Welcome to Caustic!

In need of a differentiable strong gravitational lensing simulation package? Look no further! We have all your lensing simulator needs. In this tutorial we will cover the basics of caustic and how to get going making your own lensing configurations. Caustic is easy to use and very powerful, you will get to see some of that power here, but there will be more notebooks which demo specific use cases.

[1]:
%load_ext autoreload
%autoreload 2

import torch
from torch.nn.functional import avg_pool2d
import matplotlib.pyplot as plt
from astropy.io import fits
import numpy as np

import caustic
[2]:
# Specify the image/cosmology parameters
n_pix = 100
res = 0.05
upsample_factor = 2
fov = res * n_pix
thx, thy = caustic.get_meshgrid(res/upsample_factor, upsample_factor*n_pix, upsample_factor*n_pix, dtype=torch.float32)
z_l = torch.tensor(0.5, dtype=torch.float32)
z_s = torch.tensor(1.5, dtype=torch.float32)
cosmology = caustic.FlatLambdaCDM(name = "cosmo")
cosmology.to(dtype=torch.float32)
[2]:
FlatLambdaCDM(
    name='cosmo',
    static=[h0, critical_density_0, Om0],
    dynamic=[],
    x keys=[]
)

Simulating an SIE lens

Here we will demo the very basics of lensing with a classic SIE lens model. We will see what it takes to make an SIE model, lens a backgorund Sersic source, and sample some examples in a simulator. Caustic simulators can generalize to very complex scenarios. In these cases there can be a lot of parameters moving through the simulator, and the order/number of parameters may change depending on what lens or source is being used.
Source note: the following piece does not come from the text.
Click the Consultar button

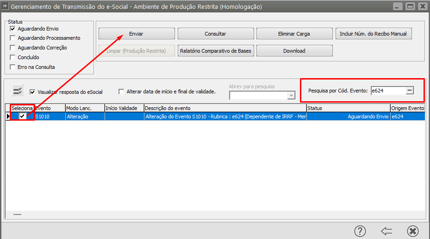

To streamline this process, caustic impliments a class called Parametrized which has some knowledge of the parameters moving through it, this way it can keep track of everything for you. For this to work, you must put the parameters into a Packed object which it can recognize, each sub function can then unpack the parameters it needs. Below we will show some examples of what this looks like.

[3]:
# demo simulator with sersic source, SIE lens. then sample some examples. demo the model graph

class Simple_Sim(caustic.Simulator):
    def __init__(
        self,
        lens,
        src,
        z_s=None,
        name: str = "sim",
    ):
        super().__init__(name) # need this so `Parametrized` can do its magic

        # These are the lens and source objects to keep track of
        self.lens = lens
        self.src = src

        # Here we can add a parameter to the simulator, in this case it is `z_s` which we will need later
        self.add_param("z_s", z_s)

    def forward(self, params):# define the forward model
        # Here the simulator unpacks the parameter it needs
        z_s = self.unpack(params)

        # Note this is very similar to before, except the packed up `x` is all the raytrace function needs to work
        bx, by = self.lens.raytrace(thx, thy, z_s, params)
        mu_fine = self.src.brightness(bx, by, params)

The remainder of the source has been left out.